В нем иногда откровенно развратно даже без мулен ружа и переедающих прелестниц дамбы на Амстеле.

В нем иногда грустно, если не присмотреться к идеальной шерсти собаки, которая ну ни как не клеится с аккуратно созданным имиджем. Не удивлюсь увидеть парня выпускником местного театрального.

В нем сверкают афиши, делая уличное освещение легким макияжем на фоне слоя штукатурки

И совершенно не напрягаются по поводу наводнения города иностранщиной.

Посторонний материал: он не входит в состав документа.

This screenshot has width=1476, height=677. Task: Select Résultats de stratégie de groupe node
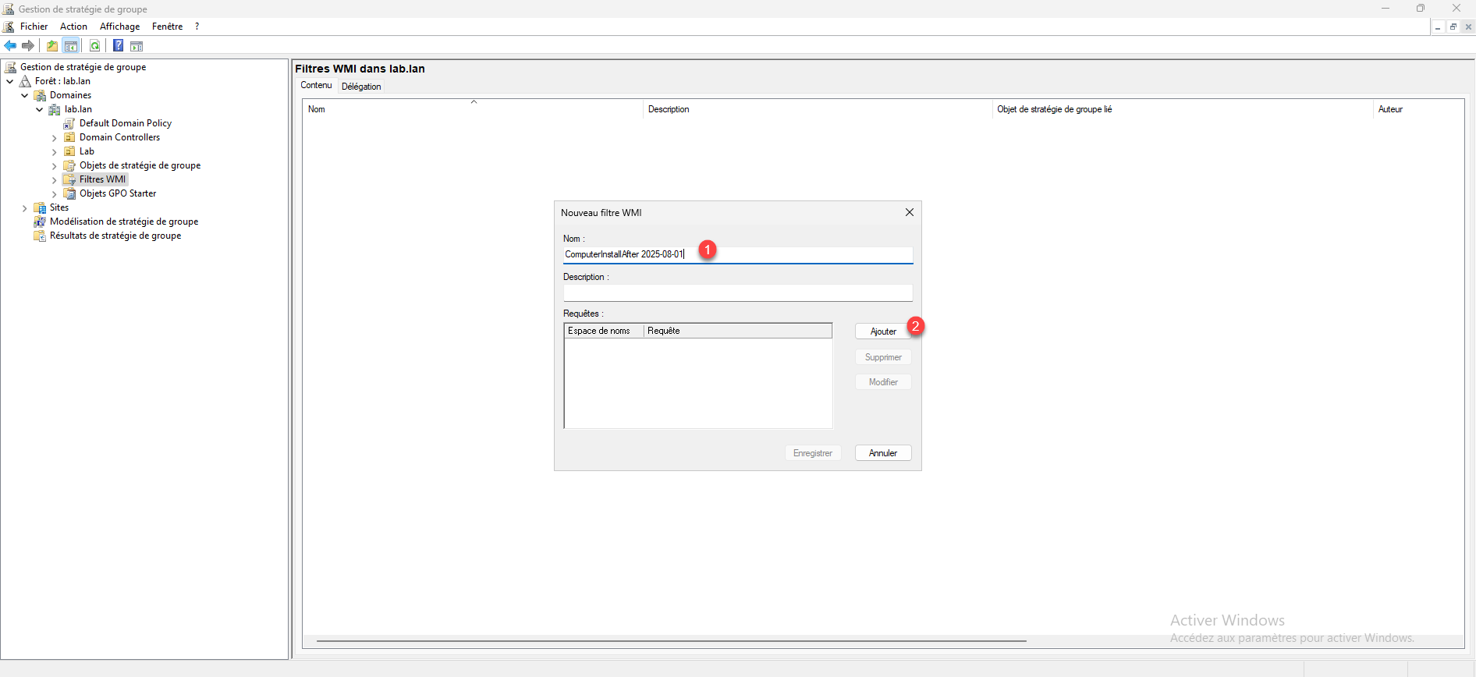(x=115, y=236)
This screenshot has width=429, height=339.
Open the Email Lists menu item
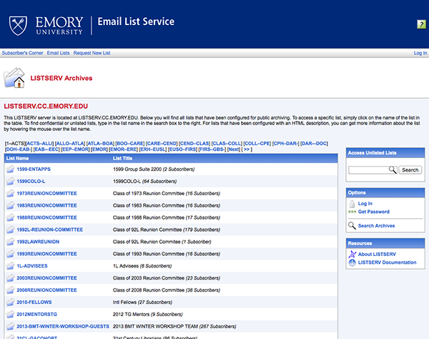tap(58, 53)
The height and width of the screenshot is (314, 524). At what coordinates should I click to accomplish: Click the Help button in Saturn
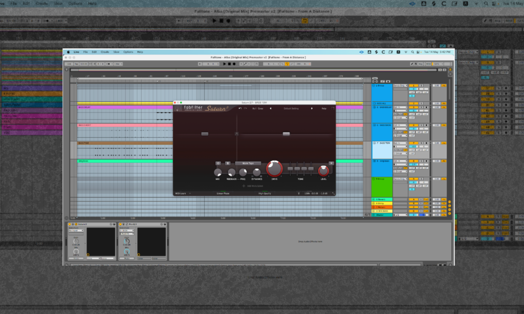(x=323, y=108)
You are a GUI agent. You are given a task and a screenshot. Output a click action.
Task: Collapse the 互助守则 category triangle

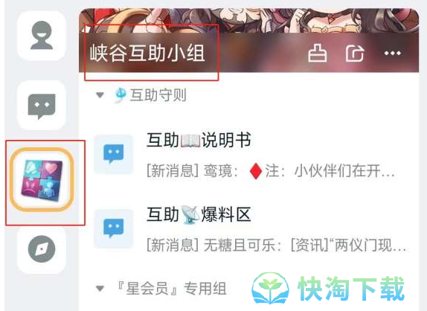coord(100,95)
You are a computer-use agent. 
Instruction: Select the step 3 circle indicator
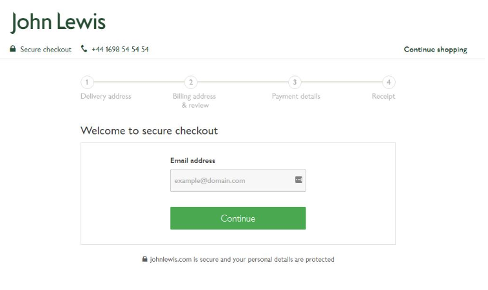[295, 82]
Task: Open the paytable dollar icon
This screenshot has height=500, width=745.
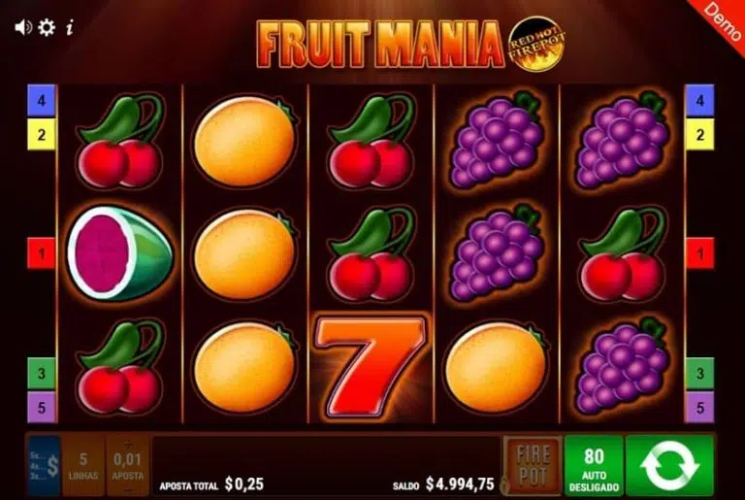Action: tap(45, 466)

Этот город без иностранщины будет таким же голым, как праздничный город без своей ажурной башни.
Здесь по фильмам ставят мюзиклы 

Деревья услужливо гнутся

и оживают любые придури, захватывая вас потоком престарелых успешных селян в паетках и подтяжках, пьяными целующихся на крыльце отеля настолько вызывающе, что озабоченные тинейджеры при виде этого навсегда лишаются ощущения, что они могут хоть кого-то спровоцировать.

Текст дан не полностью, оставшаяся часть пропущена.